The Daily Kos has this interesting tidbit:
“What’s Dean’s hard count?” Steve McMahon, Joe Trippi’s partner in the Dean brain trust, looks like Sylvester grinning with Tweety Bird in his mouth. He won’t give the number, of course, but he seems very confident that his hard count will be a high enough numerator no matter what the denominator. And here’s why: The rumor last night is that, of Dean’s hard count “ones”, a startling 60 to 65 percent of them are self-identified, first time caucus-goers. McMahon could be spinning, but that doesn’t make sense – he surely does not want to raise expectations and then have to explain comparative failure on Tuesday. Second place, certainly third, and definitely fourth, would be comparative failure.

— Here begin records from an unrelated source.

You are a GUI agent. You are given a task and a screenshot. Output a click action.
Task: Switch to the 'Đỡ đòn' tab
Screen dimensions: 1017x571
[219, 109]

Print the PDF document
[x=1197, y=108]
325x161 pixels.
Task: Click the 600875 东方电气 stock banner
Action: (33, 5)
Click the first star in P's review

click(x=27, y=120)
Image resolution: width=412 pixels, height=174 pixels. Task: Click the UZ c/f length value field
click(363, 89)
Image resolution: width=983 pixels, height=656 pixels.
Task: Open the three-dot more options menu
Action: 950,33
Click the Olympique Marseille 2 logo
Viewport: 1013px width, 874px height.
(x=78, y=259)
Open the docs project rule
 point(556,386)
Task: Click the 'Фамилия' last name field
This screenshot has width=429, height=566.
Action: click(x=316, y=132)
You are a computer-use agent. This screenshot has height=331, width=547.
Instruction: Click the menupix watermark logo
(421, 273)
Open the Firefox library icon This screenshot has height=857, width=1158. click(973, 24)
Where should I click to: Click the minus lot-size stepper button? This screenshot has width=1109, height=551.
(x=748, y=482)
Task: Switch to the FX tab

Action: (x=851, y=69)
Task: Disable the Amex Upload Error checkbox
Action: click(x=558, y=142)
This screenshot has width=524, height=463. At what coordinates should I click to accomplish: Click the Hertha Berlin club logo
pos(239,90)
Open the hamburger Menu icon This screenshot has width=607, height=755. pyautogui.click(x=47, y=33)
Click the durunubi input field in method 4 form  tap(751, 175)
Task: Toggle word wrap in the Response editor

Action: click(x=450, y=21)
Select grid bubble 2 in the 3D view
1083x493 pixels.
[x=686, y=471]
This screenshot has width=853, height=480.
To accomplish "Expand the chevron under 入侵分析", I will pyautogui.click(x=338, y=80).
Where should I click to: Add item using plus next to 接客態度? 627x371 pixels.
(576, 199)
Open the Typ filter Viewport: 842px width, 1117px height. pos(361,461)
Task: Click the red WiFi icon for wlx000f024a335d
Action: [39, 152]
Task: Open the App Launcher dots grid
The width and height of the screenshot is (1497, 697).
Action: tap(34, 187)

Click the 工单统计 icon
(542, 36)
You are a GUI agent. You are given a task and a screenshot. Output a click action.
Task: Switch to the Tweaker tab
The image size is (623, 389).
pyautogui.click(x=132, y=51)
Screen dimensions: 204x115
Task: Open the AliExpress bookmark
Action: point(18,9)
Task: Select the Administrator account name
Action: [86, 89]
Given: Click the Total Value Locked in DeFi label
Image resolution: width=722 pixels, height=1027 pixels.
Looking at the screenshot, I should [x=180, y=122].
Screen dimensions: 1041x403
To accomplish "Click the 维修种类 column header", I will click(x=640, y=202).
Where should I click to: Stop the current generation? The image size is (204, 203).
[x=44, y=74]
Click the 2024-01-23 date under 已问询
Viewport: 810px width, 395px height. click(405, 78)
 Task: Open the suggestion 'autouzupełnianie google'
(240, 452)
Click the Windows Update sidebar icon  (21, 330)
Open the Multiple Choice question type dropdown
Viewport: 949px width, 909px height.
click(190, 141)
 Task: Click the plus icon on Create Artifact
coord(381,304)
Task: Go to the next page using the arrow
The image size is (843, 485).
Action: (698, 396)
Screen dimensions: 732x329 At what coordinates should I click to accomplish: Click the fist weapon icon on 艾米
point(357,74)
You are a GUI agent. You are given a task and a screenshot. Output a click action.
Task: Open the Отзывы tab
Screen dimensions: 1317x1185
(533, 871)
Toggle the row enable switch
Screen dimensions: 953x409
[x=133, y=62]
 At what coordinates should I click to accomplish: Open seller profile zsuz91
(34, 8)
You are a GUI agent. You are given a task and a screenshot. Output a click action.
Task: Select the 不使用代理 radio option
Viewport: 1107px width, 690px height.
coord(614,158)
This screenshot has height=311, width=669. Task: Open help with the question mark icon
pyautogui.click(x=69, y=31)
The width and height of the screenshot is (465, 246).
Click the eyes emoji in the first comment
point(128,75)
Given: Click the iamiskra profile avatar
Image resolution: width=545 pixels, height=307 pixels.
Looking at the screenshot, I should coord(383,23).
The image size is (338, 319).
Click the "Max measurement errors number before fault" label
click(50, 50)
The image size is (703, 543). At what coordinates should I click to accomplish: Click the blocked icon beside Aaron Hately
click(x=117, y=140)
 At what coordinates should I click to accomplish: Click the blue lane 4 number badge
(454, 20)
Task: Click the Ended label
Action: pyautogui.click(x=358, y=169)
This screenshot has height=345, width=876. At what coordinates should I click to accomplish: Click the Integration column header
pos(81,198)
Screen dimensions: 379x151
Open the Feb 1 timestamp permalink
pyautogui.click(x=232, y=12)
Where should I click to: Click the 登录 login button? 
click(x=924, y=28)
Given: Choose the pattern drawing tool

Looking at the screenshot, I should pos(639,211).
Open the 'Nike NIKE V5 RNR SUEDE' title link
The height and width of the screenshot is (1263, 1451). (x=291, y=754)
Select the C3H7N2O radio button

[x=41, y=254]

If it’s true about the share of committed “ones” that are first-timers, however, and if the total number of hard count Deanies (first time or rarely-participating or newly-affiliating Democrats, whatever) is that high, this is important because this means Dean is toting a disproportionate share of these beneath-the-radar voters. That is, if the demoninator is larger than expected or we’ve seen historically, those new or newly-engaged people are disproportionately committed to Dean and his growing numerator is pushing up the growing denominator. One related point: The dirtier the list the Iowa Democratic party sold all the campaigns, the better it is for the campaigns with the most field resources, those of Dean and Gephardt, because they have had the time to work through and clean it, tighten it. In theory (and practice?), Dean and Gephardt have worked out kinks that Kerry and Edwards are just now encountering.